Ben Madgen

Personal information
- Born: 7 February 1985 (age 40) Williamstown, South Australia, Australia
- Listed height: 193 cm (6 ft 4 in)
- Listed weight: 92 kg (203 lb)

Career information
- High school: Faith Lutheran College (Tanunda, South Australia)
- College: Augusta (2006–2010)
- NBA draft: 2010: undrafted
- Playing career: 2005–2020
- Position: Shooting guard / small forward

Career history
- 2005–2007: Eastern Mavericks
- 2010–2011: Eastern Mavericks
- 2010–2015: Sydney Kings
- 2015–2016: Verviers-Pepinster
- 2016–2017: Lietkabelis Panevėžys
- 2017–2018: Lietuvos rytas Vilnius
- 2018–2019: Crailsheim Merlins
- 2019–2020: South East Melbourne Phoenix

Career highlights
- All-NBL First Team (2013); NBL Most Improved Player (2013); NBL scoring champion (2013); NBL Rookie of the Year (2011); Peach Belt Player of the Year (2010); 2× First-team All-Peach Belt (2009, 2010); Peach Belt Freshman of the Year (2007); No. 1 jersey retired by Augusta Jaguars;

= Ben Madgen =

Australian basketball player

Ben Stephen Madgen (born 7 February 1985) is an Australian former professional basketball player.

==Early life and career==
Born in Williamstown, South Australia, Madgen played basketball at Faith Lutheran College in Tanunda, South Australia and was a member of the 2002 state championship winning team. In 2005, he debuted in the Central ABL for the Eastern Mavericks. For the 2005–06 NBL season, he was a member of the Adelaide 36ers as a development player, but did not play. He re-joined the Mavericks for the 2006 season and then had a short stint again with the Mavericks in 2007. He also played for the Mavericks in 2010 and 2011.

==College career==
Madgen played four years of college basketball for Augusta State University from 2006 to 2010. Upon completing his college career in 2010, he was the all-time leading scorer for the Jaguars and the Peach Belt Conference with 2,306 points. On 3 March 2010, his No. 1 jersey was retired, becoming the only active Jaguars player to have his jersey retired.

==Professional career==
===Sydney Kings===
Madgen signed with the Sydney Kings for the 2010–11 NBL season and won the NBL Rookie of the Year. In 2012–13, Madgen was named the NBL Most Improved Player and earned All-NBL First Team honours. He led the NBL in scoring in 2012–13 with 17.9 points per game.

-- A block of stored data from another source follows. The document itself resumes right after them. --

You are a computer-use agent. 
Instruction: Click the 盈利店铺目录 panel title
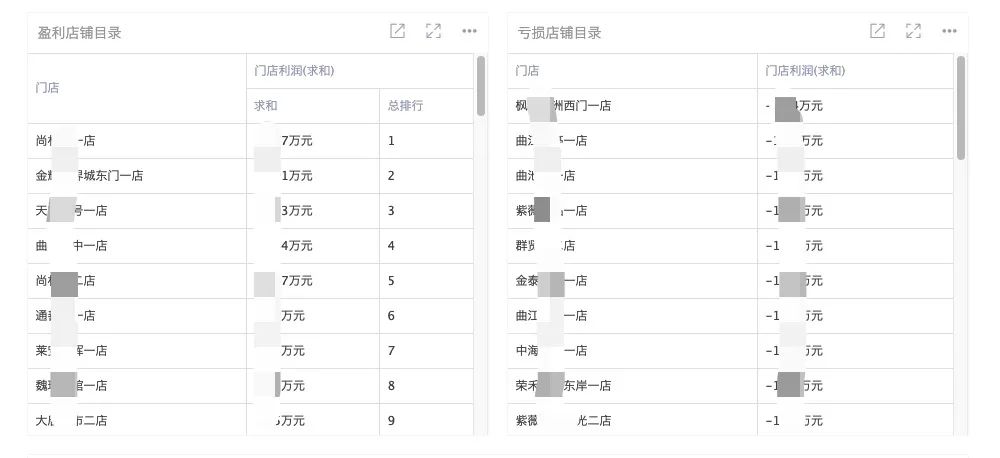pyautogui.click(x=80, y=32)
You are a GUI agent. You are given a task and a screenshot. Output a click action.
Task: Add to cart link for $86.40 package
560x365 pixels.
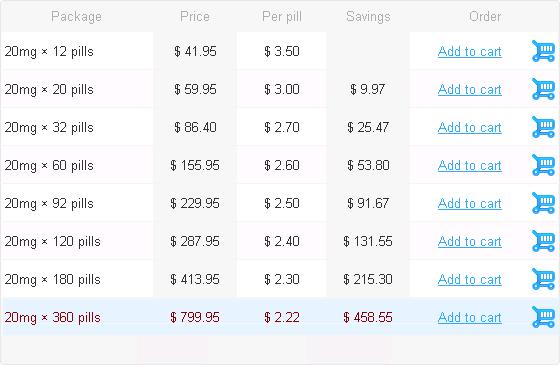pos(470,128)
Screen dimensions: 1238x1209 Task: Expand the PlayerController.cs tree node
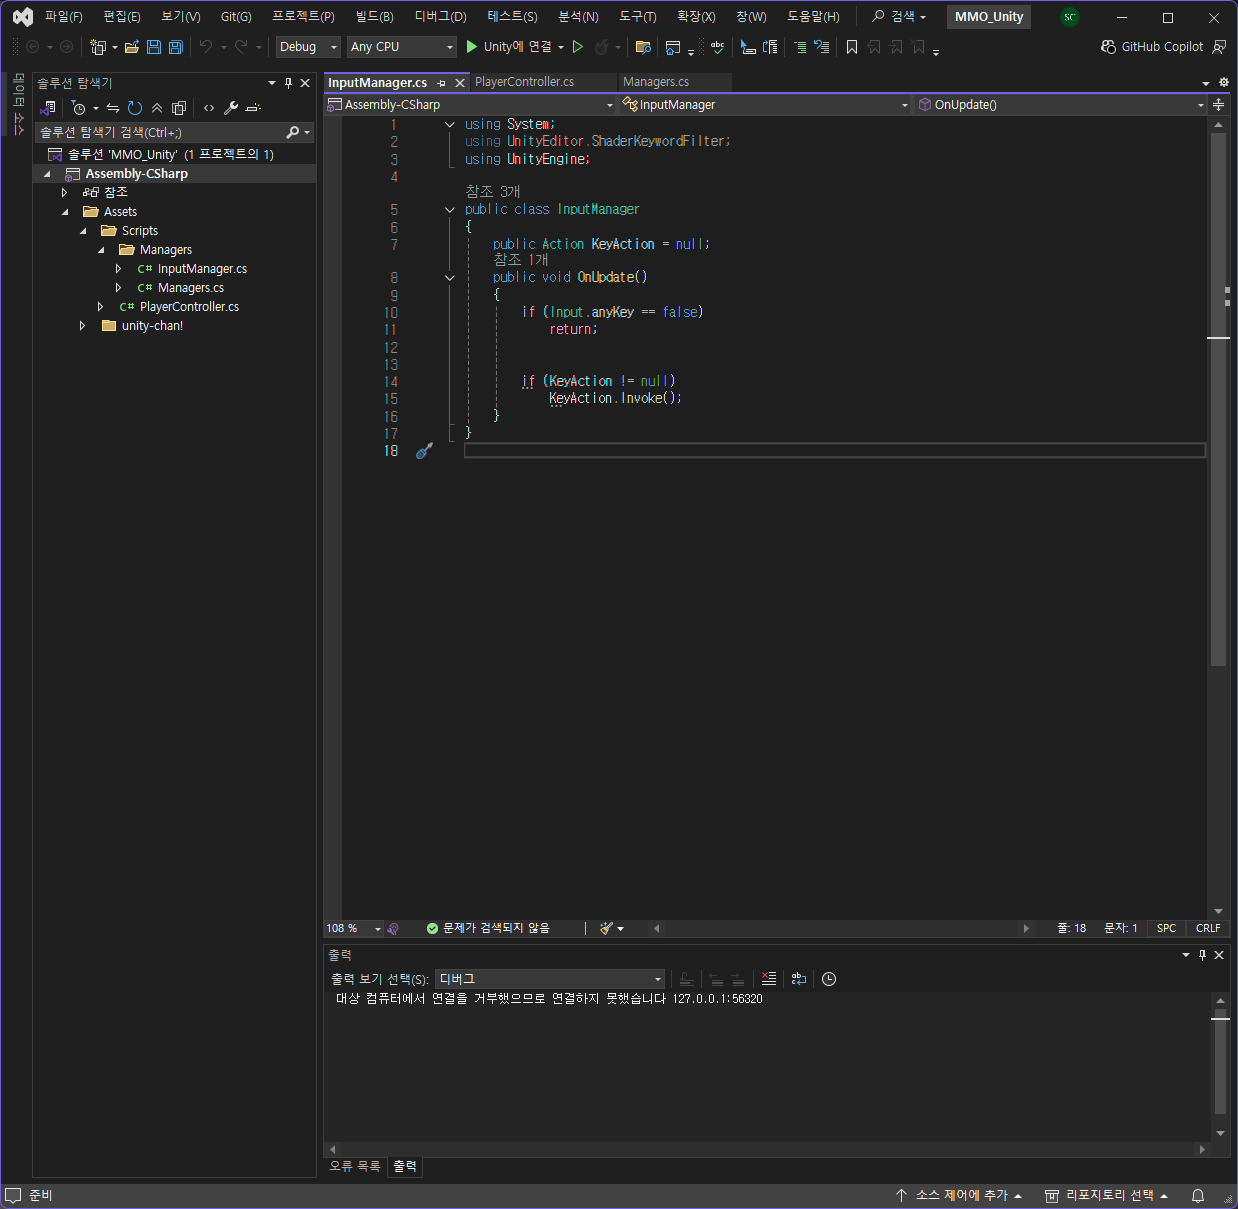[x=100, y=307]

On 10 October 2013, Madgen was named in the Sydney Kings 25th Anniversary Team.

On 20 March 2014, Madgen re-signed with the Kings on a two-year deal. On 15 May 2015, he exercised an option in his contract in order to leave the club and pursue playing opportunities in Europe.

===Belgium===
On 14 August 2015, Madgen signed with VOO Wolves Verviers-Pepinster of Belgium for the 2015–16 season. In 30 games, he averaged 19.6 points, 4.4 rebounds, 1.4 assists and 1.1 steals per game.

===Lithuania===
On 18 August 2016, Madgen signed with Lietkabelis Panevėžys of the Lithuanian League. He helped Lietkabelis reach the LKL finals and the Lithuanian Cup final, losing in both to BC Žalgiris.

On 17 June 2017, Madgen signed with Lietuvos rytas, returning to Lithuania for a second stint. Madgen once again played in the LKL finals and the Cup final, but once again lost both to Žalgiris.

===Germany===
In August 2018, Madgen signed with the Crailsheim Merlins of the Basketball Bundesliga. He was the leading scorer and rebounder for the Merlins.

===South East Melbourne Phoenix===
On 19 February 2019, Madgen signed with the South East Melbourne Phoenix, a franchise entering the NBL for the 2019–20 season.

On 13 July 2020, Madgen announced his retirement from playing basketball to focus on his family.

==National team career==
After being selected in the Boomers squad for the Sino-Australia Challenge against China in June 2013, Madgen sustained a right ankle subtalar dislocation during training only a day after game one of the four-game series.

==Personal==
Madgen is the son of Gene and Deborah Madgen, and has a brother, Jack, and two sisters, Carly and Tess. His brother Jack originally played basketball before switching to football. His sister Tess also plays basketball.

In May 2014, Madgen married Bria Kirk.

In 2014, Madgen was studying a Master of Business Administration.

In 2021, after receiving his second Pfizer vaccine, he was diagnosed with pericarditis.

In March 2022, Madgen joined the Sydney Comets as their development manager and was later appointed the club's CEO. He remained in the CEO role as of January 2024.